The performance impact is severe. One player measured it: “It was causing an extra 40% CPU usage, FPS drops from 200+ down to below 20, and causing my GPU utilization to drop to below 20%.” That's not a subtle performance hit — that's a game-breaking issue caused by your mouse polling rate. A community member explained the underlying problem: “Unreal Engine doesn't like it when the mouse has a polling rate higher than 500Hz. At higher values, acceleration appears and is not removed by any editing of config files.”
The community consensus has settled on capping your polling rate at 1000-2000Hz for Marvel Rivals. One player found 2000Hz to be the sweet spot: “I believe 2K polling rate is optimal. Anything above 2K it stutters frequently. I'm pretty sure the only games I've been able to run 4K+ with no issues are Valorant and CS2.” This means if you bought an 8000Hz mouse because the marketing said higher is better, you're running it at a fraction of its capability in Marvel Rivals — and probably in every other UE5 game too.
On top of the polling rate issue, Marvel Rivals launched with mouse acceleration enabled by default with no in-game toggle. Players had to dig into config files to disable it. One confirmed: “Modifying the config file to turn it off makes the game feel like a normal PC shooter. It goes from feeling like your aim is lagging to precise accurate gameplay.” A January 2025 patch was supposed to fix sensitivity issues but instead introduced new bugs — multiple players reported their sensitivity randomly changing mid-game, with one writing: “It feels like my mouse sensitivity was randomly changing to higher values for a very short period of time.”
Here's the honest take: Marvel Rivals is too new and too technically unstable for meaningful gear recommendations.
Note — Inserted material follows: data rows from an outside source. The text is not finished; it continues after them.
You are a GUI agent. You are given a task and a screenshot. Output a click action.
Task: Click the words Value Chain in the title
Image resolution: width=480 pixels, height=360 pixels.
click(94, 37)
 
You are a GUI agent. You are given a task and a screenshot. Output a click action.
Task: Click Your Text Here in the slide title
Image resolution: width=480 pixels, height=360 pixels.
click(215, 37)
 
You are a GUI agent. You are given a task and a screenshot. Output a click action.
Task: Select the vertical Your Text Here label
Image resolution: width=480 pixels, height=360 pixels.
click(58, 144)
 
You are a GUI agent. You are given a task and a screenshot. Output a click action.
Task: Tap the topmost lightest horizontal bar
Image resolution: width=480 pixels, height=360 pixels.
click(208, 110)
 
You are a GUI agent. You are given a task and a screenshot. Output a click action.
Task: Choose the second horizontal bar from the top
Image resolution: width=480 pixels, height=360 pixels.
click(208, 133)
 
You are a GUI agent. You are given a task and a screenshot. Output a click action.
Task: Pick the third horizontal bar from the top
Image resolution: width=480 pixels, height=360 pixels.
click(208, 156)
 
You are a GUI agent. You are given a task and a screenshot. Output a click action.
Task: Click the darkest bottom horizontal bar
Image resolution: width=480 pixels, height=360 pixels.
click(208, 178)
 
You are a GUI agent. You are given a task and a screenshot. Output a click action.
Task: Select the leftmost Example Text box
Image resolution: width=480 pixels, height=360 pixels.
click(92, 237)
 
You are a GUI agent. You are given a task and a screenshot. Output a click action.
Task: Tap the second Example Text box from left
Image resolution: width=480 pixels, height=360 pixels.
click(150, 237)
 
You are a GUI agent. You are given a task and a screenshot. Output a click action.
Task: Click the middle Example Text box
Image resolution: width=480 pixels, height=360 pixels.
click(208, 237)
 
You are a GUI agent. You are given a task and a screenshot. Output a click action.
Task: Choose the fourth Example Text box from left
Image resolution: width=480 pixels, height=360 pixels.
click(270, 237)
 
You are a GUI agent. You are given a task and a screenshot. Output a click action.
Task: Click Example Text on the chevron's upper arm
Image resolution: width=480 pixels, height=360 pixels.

The input pipeline has fundamental engine-level issues that make mouse hardware discussions almost irrelevant — you're fighting the game engine before your gear even enters the equation. The developers are actively patching these issues, and the experience will likely improve. But right now, the best “gear advice” for Marvel Rivals is: drop your polling rate to 1000Hz, disable mouse acceleration in the config file, and wait for NetEase to finish fixing their input pipeline before you blame your mouse for how the game feels.
The community data here is genuinely thin. There are no long-term gear preference discussions because the game hasn't existed long enough for long-term preferences to form. What exists is troubleshooting threads — players trying to make the game feel normal, not optimizing for competitive advantage. That's not a criticism of the players. It's an honest assessment of where the game is in its lifecycle.